After Zobrist hashing, the key compression process further refines the hash value. The Zobrist hash value is combined with predetermined constants, and the result undergoes modular arithmetic using a prime number. This outcome is then reduced modulo the capacity of the HashMap, ensuring that the hash value falls within the range of available buckets.

Together, these hashing algorithms contribute to optimizing the performance and memory utilization of the HashMap, enabling efficient storage and retrieval of game states.

To run the Othello/Reversi game, follow these steps:

1. Clone the repository to your local machine:

   git clone https://github.com/coma007/Othello-Bot.git
   cd Othello-Bot

2. Ensure you have Python 3.x installed.
3. Install the necessary dependencies:

   pip install pygame

Navigate to the project directory and run the main script:

python3 main.py

Select a game mode by entering the corresponding number when prompted.

You can choose between two game modes:

1. Console Mode: Play the game in the console interface.
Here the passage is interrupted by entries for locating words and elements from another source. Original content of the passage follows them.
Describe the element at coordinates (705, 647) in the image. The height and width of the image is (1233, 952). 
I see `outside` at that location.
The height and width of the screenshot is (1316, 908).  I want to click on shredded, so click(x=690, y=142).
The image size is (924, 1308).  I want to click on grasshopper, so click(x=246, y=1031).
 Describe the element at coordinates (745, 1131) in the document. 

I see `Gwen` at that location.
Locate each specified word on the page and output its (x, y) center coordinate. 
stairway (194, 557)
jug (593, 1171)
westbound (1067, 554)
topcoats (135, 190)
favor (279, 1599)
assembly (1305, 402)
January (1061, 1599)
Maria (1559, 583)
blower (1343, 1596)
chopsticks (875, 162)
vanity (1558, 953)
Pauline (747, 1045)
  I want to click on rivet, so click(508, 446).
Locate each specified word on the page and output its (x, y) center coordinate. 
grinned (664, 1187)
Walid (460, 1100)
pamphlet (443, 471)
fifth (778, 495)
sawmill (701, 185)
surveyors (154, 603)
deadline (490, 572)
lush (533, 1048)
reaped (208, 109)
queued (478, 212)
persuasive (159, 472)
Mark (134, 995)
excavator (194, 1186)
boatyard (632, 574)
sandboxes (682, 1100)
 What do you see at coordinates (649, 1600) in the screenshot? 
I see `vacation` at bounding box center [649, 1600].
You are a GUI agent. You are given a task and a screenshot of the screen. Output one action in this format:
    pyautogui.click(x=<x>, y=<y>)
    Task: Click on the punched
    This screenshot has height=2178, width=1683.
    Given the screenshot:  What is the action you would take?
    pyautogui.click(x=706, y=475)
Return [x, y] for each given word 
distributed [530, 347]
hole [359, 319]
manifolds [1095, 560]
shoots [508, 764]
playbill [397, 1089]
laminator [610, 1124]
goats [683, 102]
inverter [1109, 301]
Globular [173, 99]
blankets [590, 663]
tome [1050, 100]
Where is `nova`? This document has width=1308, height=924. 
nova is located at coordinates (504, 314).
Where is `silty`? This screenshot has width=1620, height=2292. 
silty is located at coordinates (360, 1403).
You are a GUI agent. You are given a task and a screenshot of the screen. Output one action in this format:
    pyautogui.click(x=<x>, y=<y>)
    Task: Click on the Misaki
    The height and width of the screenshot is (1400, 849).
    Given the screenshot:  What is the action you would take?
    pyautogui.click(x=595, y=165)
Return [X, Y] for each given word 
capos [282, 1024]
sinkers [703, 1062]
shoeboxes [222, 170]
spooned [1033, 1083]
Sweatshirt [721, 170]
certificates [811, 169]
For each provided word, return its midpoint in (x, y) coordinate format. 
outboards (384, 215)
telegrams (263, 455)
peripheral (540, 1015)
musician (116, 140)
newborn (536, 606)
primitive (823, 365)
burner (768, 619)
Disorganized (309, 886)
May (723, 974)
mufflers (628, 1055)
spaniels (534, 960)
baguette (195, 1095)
You'll be presented with the game board and prompted to input your move by selecting a position from the list of legal moves. The board and game state will be displayed after each move, along with the estimated time for the last move.
2. GUI Mode: Play the game using a graphical user interface. A game window will pop up where you can make your moves by clicking on the legal positions. The GUI also displays the current game board, results, and estimated time for each move. The console will mirror the game state and moves in real-time. A demo video showcasing this mode is available bellow.

Please note that in both modes, the computer bot always plays as the white player, and the human player controls the black pieces.